[PATCH] D78091: [AMDGPU] Enable carry out ADD/SUB operations divergence driven instruction selection.

Thu Apr 23 11:21:37 PDT 2020

alex-t added inline comments.

================
Comment at: llvm/lib/Target/AMDGPU/AMDGPUISelDAGToDAG.cpp:1086
+  if (!IsVALU) {
+    for (auto Use : N->uses()) {
+      if (Use->isMachineOpcode() && TII->isVALU(Use->getMachineOpcode())) {
----------------
arsenm wrote:
> alex-t wrote:
> > arsenm wrote:
> > > Shouldn't need to scan all uses?
> > I assume that the one user selected to VALU is enough to make selecting carryout to SALU impractical.
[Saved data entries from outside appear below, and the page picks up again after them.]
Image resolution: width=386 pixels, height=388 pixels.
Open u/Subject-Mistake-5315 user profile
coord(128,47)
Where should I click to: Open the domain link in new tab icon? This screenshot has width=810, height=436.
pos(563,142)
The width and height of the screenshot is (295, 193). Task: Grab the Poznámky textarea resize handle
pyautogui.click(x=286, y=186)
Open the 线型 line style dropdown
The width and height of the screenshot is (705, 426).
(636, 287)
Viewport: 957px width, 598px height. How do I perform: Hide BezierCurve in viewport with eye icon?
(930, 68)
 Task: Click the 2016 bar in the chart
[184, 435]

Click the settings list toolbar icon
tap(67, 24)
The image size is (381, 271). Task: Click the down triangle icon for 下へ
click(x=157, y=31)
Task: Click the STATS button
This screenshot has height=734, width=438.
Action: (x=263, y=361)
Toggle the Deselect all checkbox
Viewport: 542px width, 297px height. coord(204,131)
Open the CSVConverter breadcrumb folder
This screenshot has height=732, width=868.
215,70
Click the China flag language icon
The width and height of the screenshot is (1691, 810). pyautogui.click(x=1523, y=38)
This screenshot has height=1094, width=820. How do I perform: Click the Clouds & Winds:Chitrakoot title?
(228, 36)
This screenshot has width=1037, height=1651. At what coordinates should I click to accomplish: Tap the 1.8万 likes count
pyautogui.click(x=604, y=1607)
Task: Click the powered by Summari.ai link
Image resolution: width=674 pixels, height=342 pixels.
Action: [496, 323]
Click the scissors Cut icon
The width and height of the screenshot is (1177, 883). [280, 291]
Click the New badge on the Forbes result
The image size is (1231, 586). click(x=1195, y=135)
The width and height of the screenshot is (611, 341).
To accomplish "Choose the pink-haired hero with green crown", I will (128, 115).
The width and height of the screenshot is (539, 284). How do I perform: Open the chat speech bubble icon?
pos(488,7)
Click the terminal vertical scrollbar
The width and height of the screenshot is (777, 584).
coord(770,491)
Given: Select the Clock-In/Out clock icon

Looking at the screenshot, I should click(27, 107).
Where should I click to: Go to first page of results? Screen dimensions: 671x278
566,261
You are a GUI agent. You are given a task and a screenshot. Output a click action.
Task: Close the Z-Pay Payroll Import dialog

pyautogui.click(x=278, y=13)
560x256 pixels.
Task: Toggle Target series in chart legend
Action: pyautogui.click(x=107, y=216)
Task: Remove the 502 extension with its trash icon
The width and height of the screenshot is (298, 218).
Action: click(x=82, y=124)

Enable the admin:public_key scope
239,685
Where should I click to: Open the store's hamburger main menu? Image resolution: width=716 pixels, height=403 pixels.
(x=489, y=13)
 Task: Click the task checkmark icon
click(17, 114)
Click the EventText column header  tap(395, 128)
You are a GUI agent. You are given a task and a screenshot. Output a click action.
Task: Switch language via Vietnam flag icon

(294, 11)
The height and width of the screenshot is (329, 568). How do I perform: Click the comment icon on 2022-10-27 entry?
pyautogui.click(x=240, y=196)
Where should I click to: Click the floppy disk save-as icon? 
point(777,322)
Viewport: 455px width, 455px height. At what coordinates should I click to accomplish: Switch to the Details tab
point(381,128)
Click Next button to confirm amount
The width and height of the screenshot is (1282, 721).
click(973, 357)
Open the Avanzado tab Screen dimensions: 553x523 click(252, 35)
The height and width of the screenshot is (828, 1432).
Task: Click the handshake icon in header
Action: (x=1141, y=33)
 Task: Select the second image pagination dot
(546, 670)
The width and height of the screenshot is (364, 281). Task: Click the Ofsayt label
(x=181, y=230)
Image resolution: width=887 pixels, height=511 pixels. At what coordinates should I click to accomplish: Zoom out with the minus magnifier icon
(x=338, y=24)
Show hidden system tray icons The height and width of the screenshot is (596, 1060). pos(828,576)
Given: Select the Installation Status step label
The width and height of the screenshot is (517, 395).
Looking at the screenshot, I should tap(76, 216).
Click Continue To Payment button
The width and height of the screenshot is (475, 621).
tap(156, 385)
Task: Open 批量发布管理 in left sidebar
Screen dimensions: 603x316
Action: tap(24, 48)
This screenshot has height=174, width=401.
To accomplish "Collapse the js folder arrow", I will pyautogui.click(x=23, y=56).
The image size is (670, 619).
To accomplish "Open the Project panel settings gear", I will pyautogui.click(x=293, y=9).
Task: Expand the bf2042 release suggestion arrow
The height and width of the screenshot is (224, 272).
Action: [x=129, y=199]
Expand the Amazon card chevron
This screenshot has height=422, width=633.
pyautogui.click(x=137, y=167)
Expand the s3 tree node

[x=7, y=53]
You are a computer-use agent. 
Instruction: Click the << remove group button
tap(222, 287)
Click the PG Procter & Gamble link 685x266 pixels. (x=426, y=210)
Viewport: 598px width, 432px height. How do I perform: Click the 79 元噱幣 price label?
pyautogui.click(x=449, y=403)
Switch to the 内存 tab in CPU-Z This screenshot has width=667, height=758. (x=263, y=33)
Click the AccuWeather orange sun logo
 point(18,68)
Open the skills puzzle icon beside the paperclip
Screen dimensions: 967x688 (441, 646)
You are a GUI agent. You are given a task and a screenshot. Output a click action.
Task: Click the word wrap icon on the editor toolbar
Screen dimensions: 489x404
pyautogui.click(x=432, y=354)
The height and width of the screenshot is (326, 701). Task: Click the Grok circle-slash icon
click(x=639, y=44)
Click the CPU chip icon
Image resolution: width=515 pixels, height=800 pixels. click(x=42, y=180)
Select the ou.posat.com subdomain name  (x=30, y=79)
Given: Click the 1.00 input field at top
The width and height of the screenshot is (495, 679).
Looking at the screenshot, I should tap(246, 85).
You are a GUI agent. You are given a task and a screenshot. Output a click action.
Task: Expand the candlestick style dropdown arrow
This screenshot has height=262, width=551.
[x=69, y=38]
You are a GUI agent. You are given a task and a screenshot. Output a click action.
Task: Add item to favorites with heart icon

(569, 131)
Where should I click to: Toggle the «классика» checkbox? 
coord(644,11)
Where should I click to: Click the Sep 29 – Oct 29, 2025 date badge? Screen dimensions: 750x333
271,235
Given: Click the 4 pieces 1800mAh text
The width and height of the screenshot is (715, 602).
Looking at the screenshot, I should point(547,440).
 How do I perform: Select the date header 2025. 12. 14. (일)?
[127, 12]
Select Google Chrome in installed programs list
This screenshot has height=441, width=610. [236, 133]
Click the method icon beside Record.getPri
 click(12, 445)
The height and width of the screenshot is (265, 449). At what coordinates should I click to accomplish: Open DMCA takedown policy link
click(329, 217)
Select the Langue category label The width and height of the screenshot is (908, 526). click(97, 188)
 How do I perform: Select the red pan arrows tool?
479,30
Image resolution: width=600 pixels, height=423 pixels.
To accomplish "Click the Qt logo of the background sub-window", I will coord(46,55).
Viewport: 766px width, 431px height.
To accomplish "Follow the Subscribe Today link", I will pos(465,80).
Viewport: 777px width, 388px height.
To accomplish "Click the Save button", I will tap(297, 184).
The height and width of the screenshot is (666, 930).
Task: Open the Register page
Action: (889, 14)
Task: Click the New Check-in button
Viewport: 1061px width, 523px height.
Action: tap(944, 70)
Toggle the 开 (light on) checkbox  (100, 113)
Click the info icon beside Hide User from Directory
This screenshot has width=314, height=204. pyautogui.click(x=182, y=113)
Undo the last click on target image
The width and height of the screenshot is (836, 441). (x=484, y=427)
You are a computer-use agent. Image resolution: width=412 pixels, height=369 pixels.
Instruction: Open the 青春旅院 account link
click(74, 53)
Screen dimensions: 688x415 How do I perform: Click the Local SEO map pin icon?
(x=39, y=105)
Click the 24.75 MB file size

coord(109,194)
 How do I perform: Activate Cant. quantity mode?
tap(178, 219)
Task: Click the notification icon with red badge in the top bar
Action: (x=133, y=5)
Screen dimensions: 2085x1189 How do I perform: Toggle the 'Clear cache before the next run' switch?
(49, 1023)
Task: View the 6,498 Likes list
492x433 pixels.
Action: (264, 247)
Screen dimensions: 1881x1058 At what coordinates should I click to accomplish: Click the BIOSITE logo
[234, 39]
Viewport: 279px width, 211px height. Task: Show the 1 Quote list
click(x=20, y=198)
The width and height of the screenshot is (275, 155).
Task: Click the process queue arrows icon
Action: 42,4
Also, how would you suggest to decide about VALU/SALU basing on the quantity of VALU users? Ratio VALU/SALU? Other heuristic?
> There's already  a isVGPRImm function, which should be functionally the same
Not really. isVGPRImm walks along the use list and check if each use can accept SGPR or not. It also tries to commute operands if possible to make  SGPR acceptable. The main goal is to select SGPR instead of VGPR to keep immediate whenever possible. This works in pair with the SIFoldOperands.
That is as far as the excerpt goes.